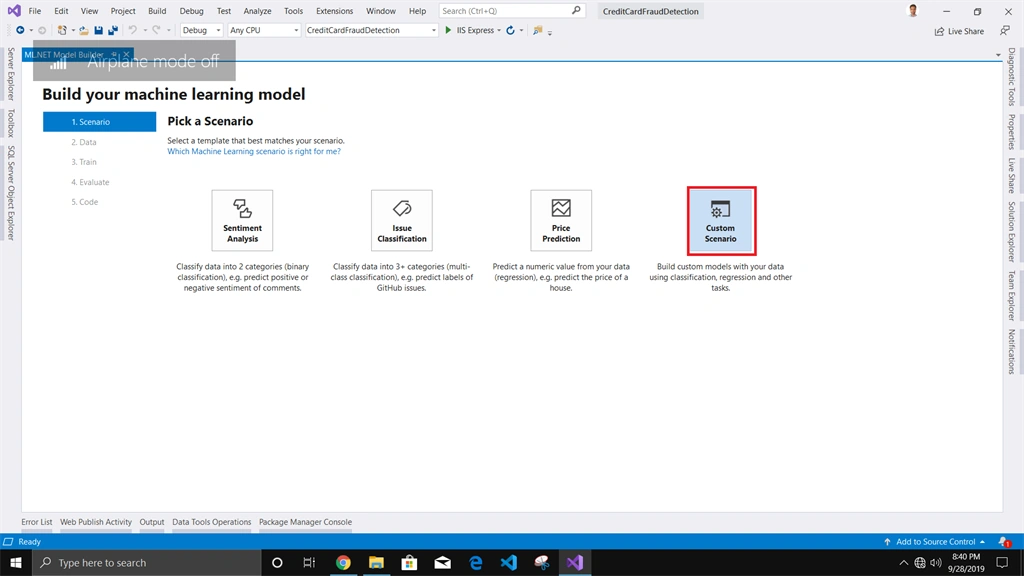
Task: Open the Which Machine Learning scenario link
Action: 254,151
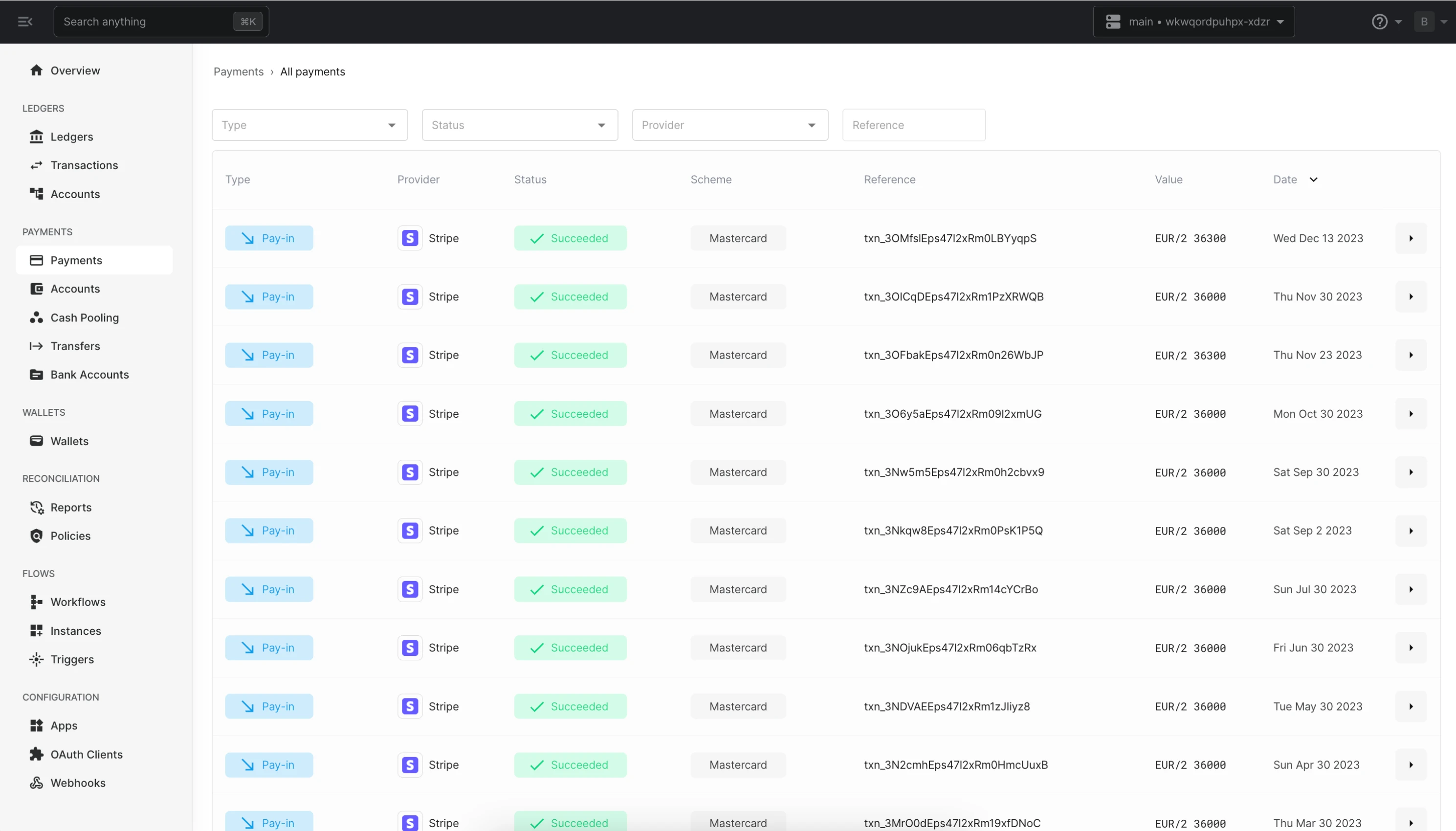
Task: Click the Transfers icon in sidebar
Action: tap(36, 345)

---

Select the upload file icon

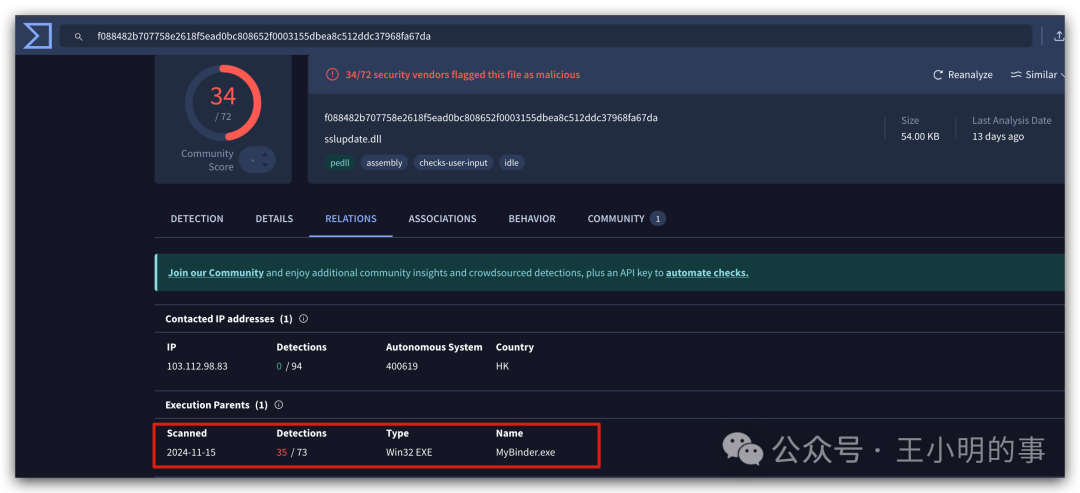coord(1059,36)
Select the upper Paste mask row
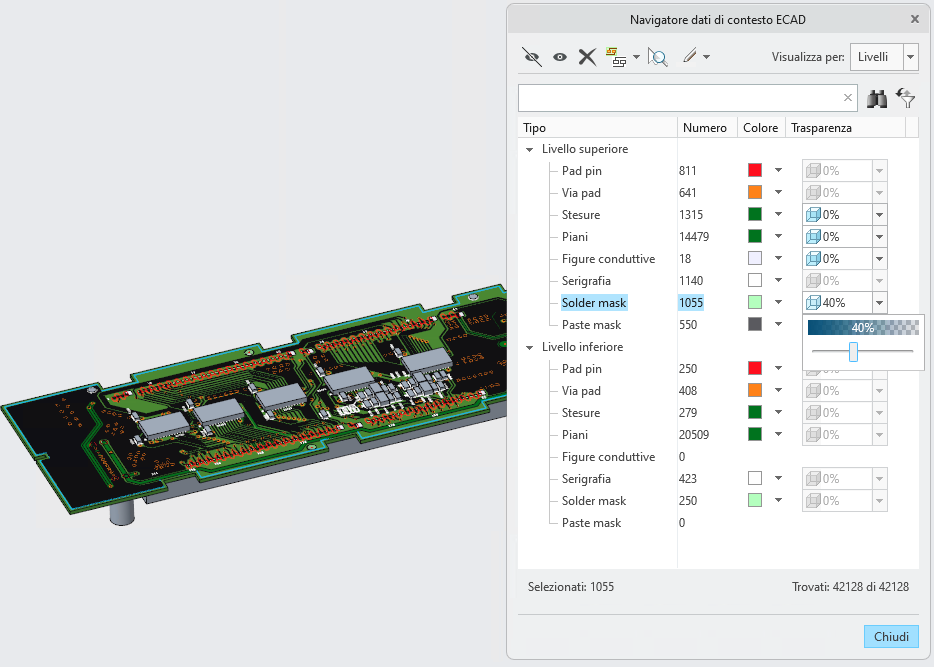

▶ **ASSIGNED TASK**: Range to copy from the records above: the line containing "Select the upload file icon" to the line containing "Select the upper Paste mask row", both included. Output those lines exactly and only those, skipping pictures.

▶ **COMPLETED EXERCISE**:
Select the upload file icon

coord(1059,36)
Select the upper Paste mask row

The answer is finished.